── 给定原文

孪生神经网络实现的点选验证码

孪生网络训练

孪生神经网络(Siamese network),该网络常常用于检测输入进来的两张图片的相似性。

之前我们已经使用过yolov5对目标识别坐标了,

具体查看http://kjol.cc/yolov5-win10-gpu.html

标了100个样本坐训练。体力活啊

但是点选还差先点哪个后点哪个。

我的思路是,识别回来的0类,根据X坐标可以判断先后关系

网上思路我感觉过于复杂。还得分开训练大小图片。直接一古脑扔进去我感觉完事

然后把把识别出来的题目小图片,通过孪生神经网络跟2类对比相似度。接着排序好返回具体要点击的3个坐标。

由于博主菜鸟一个,基本功不够扎实,,加上时间有限,一时没弄出来,提前占坑。有空待续。。。

孪生网络样本分类

这2天空余时间人工分类,为后面的孪生网络做训练使用

使用源码:https://github.com/bubbliiiing/siamese-pytorch/tree/bilibili

最后经过一顿操作猛乱改

终于YOLOV5识别目标坐标+孪生网络对比然后按循序输出了坐标。

目测成功率灰常高,比我用的打码平台都还高。毕竟自己亲自训练的

主要代码如下:

  1. import argparse
  2. import csv
  3. import os
  4. import platform
  5. import sys
  6. from pathlib import Path
  7. import numpy as np
  8. import torch
  9.  
  10. FILE = Path(__file__).resolve()
  11. ROOT = FILE.parents[0] # YOLOv5 root directory
  12. if str(ROOT) not in sys.path:
  13. sys.path.append(str(ROOT)) # add ROOT to PATH
  14. ROOT = Path(os.path.relpath(ROOT, Path.cwd())) # relative
  15.  
  16. from ultralytics.utils.plotting import Annotator, colors, save_one_box
  17.  
  18. from models.common import DetectMultiBackend
  19. from utils.dataloaders import IMG_FORMATS, VID_FORMATS, LoadImages, LoadScreenshots, LoadStreams
  20. from utils.general import (LOGGER, Profile, check_file, check_img_size, check_imshow, check_requirements, colorstr, cv2,
  21. increment_path, non_max_suppression, print_args, scale_boxes, strip_optimizer, xyxy2xywh)
  22. from utils.torch_utils import select_device, smart_inference_mode
  23.  
  24. from models.experimental import attempt_load
  25. import base64
  26.  
  27. from flask import Flask, request, Response,render_template
  28. import json
  29. import cv2
  30. import time
  31.  
  32. from PIL import Image
  33. app = Flask(__name__)
  34.  
  35. output_folder = 'runs/output' # 保存结果文件夹路径
  36.  
  37. # 确保输出文件夹存在
  38. if not os.path.exists(output_folder):
  39. os.makedirs(output_folder)

────

• **任务目标**
把原文里从“由于博主菜鸟一个,基本功不够”开头，一直到“终于YOLOV5识别目标坐标+孪生网络对比然后按循序输出了坐标。”为止的这段文字原样照抄下来。 请只根据原文来做。

── 已知材料

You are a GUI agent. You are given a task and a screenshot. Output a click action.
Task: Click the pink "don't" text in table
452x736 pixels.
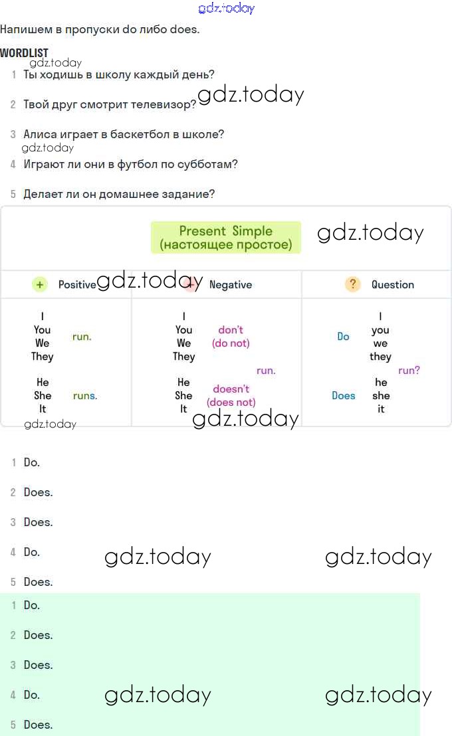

────

• **例题解答**
由于博主菜鸟一个,基本功不够扎实,,加上时间有限,一时没弄出来,提前占坑。有空待续。。。

孪生网络样本分类

这2天空余时间人工分类,为后面的孪生网络做训练使用

使用源码:https://github.com/bubbliiiing/siamese-pytorch/tree/bilibili

最后经过一顿操作猛乱改

终于YOLOV5识别目标坐标+孪生网络对比然后按循序输出了坐标。